After performing arterial repair, the orthopedic surgery team performed resection of the HO from the base of the lesion at the lesser trochanter, releasing the HO from the surrounding iliopsoas tendon and periosteum. The base was truncated using a ¼” osteotome (Fig. 7). The base was further cleaned using a rongeur to prevent any irritation of the graft. Complete excision was confirmed through intraoperative fluoroscopy (Fig. 8). Incisions were then irrigated and closed in multiple layers. The patient was discharged from the hospital on post-operative day 3 without any complications.
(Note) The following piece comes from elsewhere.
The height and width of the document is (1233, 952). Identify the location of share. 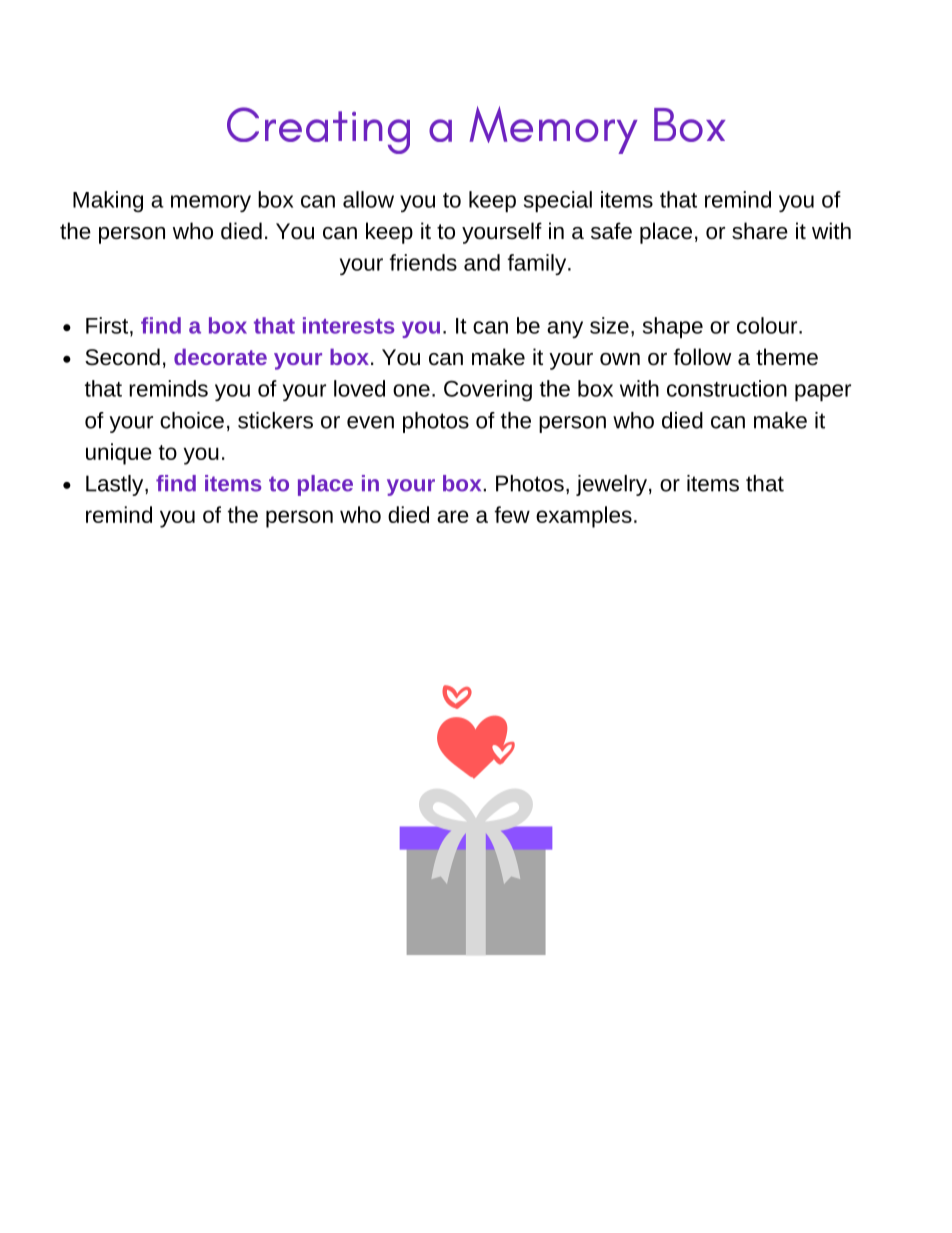
(760, 231).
She was discharged on a 2-week taper of indomethacin to help prevent the recurrence of the HO as well as aspirin 81 mg daily for deep venous thrombosis prophylaxis.
At most recent clinic follow-up nearly 3 months postoperatively (Fig. 9), the patient has returned to walking without assistive devices, wounds have fully healed, and no recurrence of symptoms have been noted. A duplex ultrasound revealed a patent bypass graft without significant stenosis and normal ABI’s bilaterally.
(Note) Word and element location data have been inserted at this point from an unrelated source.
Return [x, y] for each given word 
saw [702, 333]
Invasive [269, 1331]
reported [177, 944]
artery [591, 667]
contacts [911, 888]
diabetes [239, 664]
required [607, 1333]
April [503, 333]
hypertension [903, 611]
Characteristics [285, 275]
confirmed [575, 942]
Femoral pseudoaneurysm not related to trauma or iatrogenic injury is relatively rare. Only a few cases of spontaneous femoral pseudoaneurysm have been reported [2]. To our knowledge, this is the first reported case of a common femoral artery pseudoaneurysm related to HO after cephalomedullary nailing of an IT femur fracture. One prior case report describes a pseudoaneurysm in the deep femoral artery from HO after penetrating trauma to the thigh with stenting of the SFA that developed a deep femoral artery pseudoaneurysm 8 years later [1]. In this patient without penetrating trauma to the region and without significant risk factors for the development of HO, this case presents a curious and thankfully rare phenomenon of vascular compromise following routine hip nailing. It is possible that the introduction of the bone hook, seen in Fig. 2a, caused additional trauma, resulting in HO formation. This technique is commonly utilized to aid in reduction and is introduced over the anterior proximal femur staying directly on bone without previously reported complication. Caution should always be exercised when introducing reduction aids around the proximal femur.
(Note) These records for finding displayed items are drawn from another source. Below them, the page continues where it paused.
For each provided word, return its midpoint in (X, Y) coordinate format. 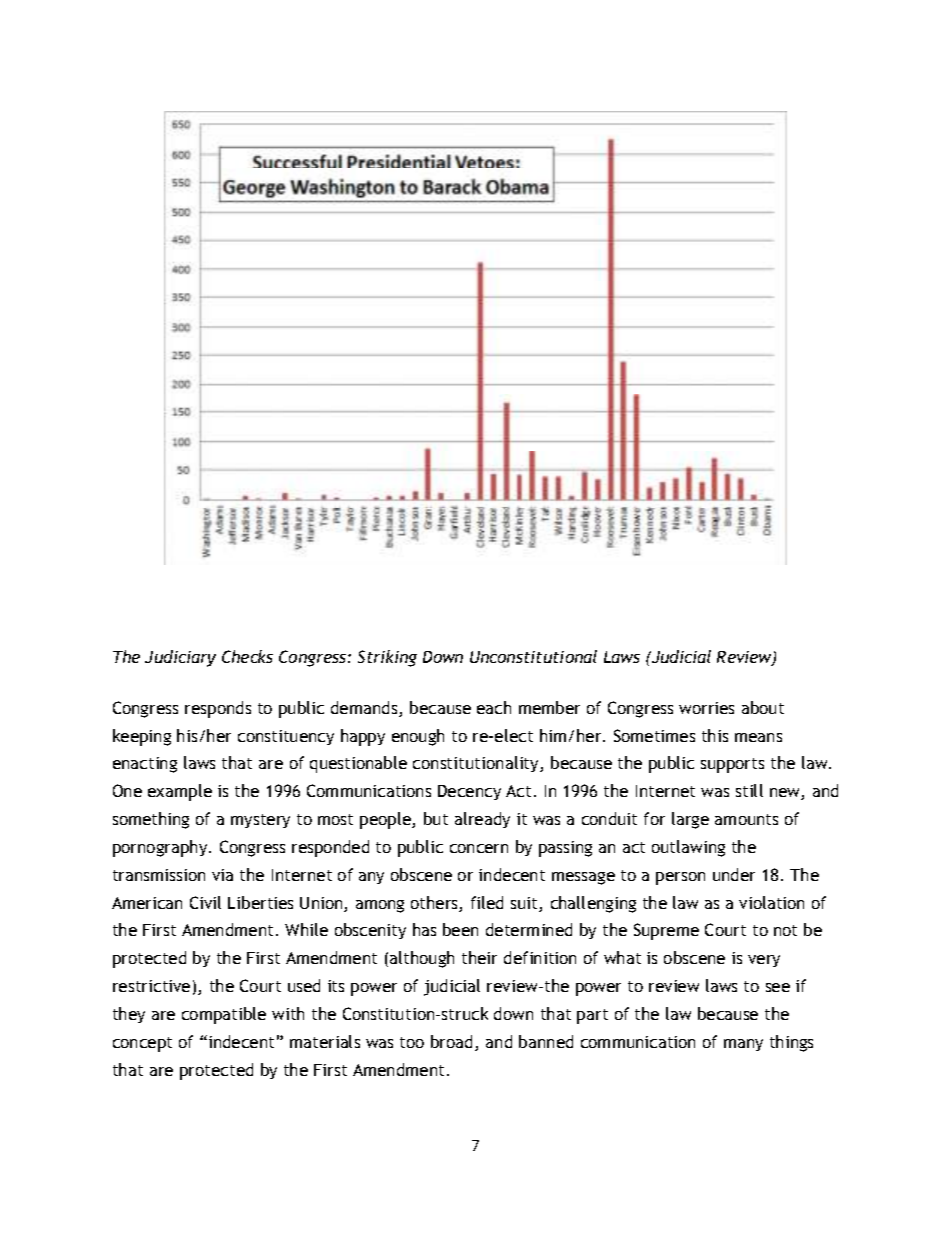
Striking (387, 658)
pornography (161, 848)
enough (418, 737)
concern (479, 848)
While (306, 929)
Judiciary (180, 658)
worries (706, 708)
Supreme (666, 931)
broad (451, 1041)
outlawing (688, 848)
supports (732, 765)
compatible (224, 1015)
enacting (145, 765)
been (460, 929)
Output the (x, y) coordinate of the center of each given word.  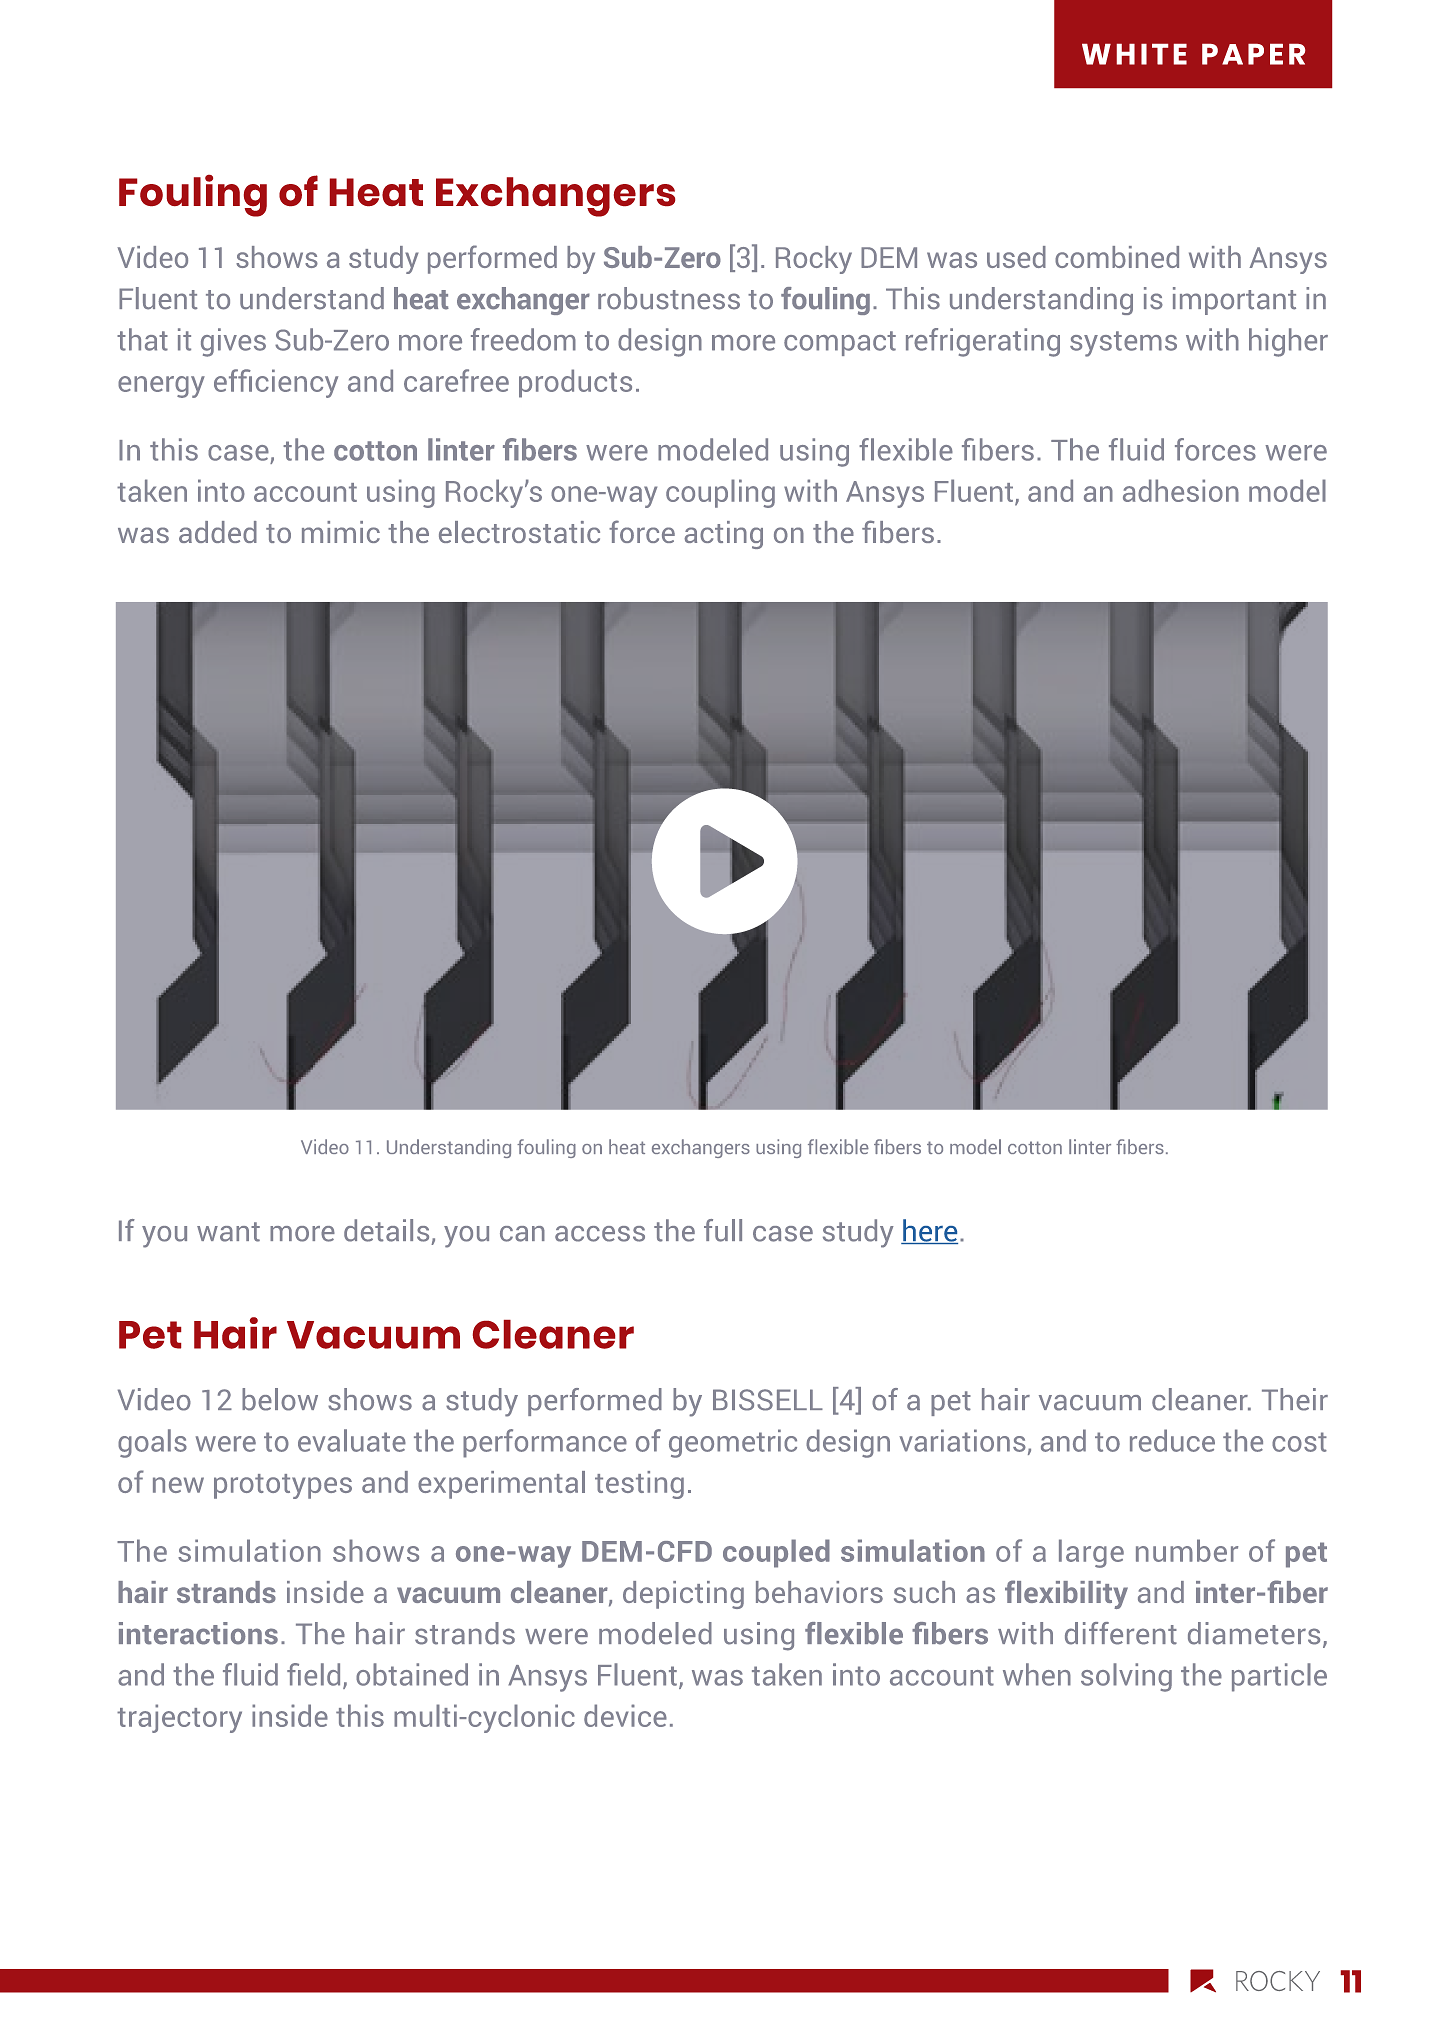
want (228, 1232)
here (929, 1231)
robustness (669, 298)
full (723, 1230)
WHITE (1134, 54)
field (313, 1674)
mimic (341, 532)
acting (723, 535)
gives (233, 342)
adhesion (1181, 490)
Cephalomeduallary nailing for IT hip fractures is one of the most commonly performed surgeries. These cases are performed not only by orthopedic traumatologists in academic centers but in most community hospitals worldwide by orthopedic surgeons with various specialty backgrounds and training. While heterotopic bone formation can be seen after fracture of the proximal femur, this is the only report of HO causing a pseudoaneurysm requiring surgical intervention in literature. Consideration should be made for this rare complication with patients following up with groin swelling and unusual pain symptoms after hip fracture fixation.
Proximal femoral HO is a rare phenomenon after cephalomedullary nailing that, in this case, presented a serious complication requiring combined surgical intervention from both vascular surgery and orthopedic surgery teams. As far as the authors know, this is the only such incident in the literature.